Septiembre, 29 de 2025
El 28 de septiembre, la llamada Generación Z salió a las calles de Asunción para protestar contra la corrupción, la impunidad y las injusticias que siguen marcando nuestro país. Las respuestas del Gobierno fueron la represión, los golpes, las detenciones y la criminalización de la protesta.
Desde Serpaj Paraguay denunciamos con firmeza estos hechos. La represión policial trae ecos de la dictadura stronista y confirma que en Paraguay la protesta sigue siendo tratada como amenaza, en lugar de ser reconocida como lo que es: un derecho democrático fundamental.
No es con palos ni con cárceles que se construye democracia. Es escuchando a la ciudadanía, garantizando salud, educación, trabajo digno y un futuro libre de negociados. La juventud salió a las calles para exigir un país distinto, un país donde no falten medicamentos en los hospitales, donde maestras y médicos no cobren salarios miserables, donde el dinero público no se reparta en sobres sino que se invierta en el bienestar colectivo.

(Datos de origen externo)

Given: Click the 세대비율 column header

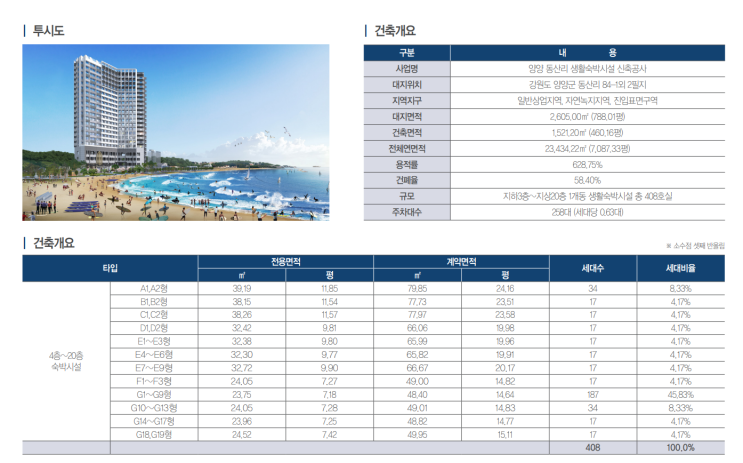Looking at the screenshot, I should [x=681, y=268].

El Estado debe recordar que su deber es proteger a quienes ejercen el derecho a manifestarse, no perseguirlos ni castigarlos. Reprimir la protesta es un retroceso que nos devuelve a las páginas más oscuras de nuestra historia. Quienes sobrevivieron a la dictadura ya lo saben, las calles no deben volver a teñirse de miedo.

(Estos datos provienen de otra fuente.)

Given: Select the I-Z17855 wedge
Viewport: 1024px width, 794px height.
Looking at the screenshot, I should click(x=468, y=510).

Según informaciones recibidas, más de 30 manifestantes fueron detenidos y trasladados a la Agrupación Especializada, mientras varias personas resultaron heridas a causa de la represión policial. Estos hechos no pueden ser tolerados en una democracia.
Hoy, las voces de la juventud se levantan y nos recuerdan que la esperanza es más fuerte que el miedo. Que cada mano tendida para curar a un herido, cada grito que afirma que Paraguay no está muerto, son señales de un pueblo vivo y digno.
Nos solidarizamos con las y los jóvenes detenidos, con sus familias y con todas las personas que enfrentaron la violencia policial en las calles. Exigimos su inmediata liberación y el cese de la persecución, e instamos a la ciudadanía a mantenerse movilizada y vigilante hasta lograr la libertad de todos los detenidos y el respeto irrestricto a los derechos humanos.
Dictadura Nunca Más. La protesta no es delito.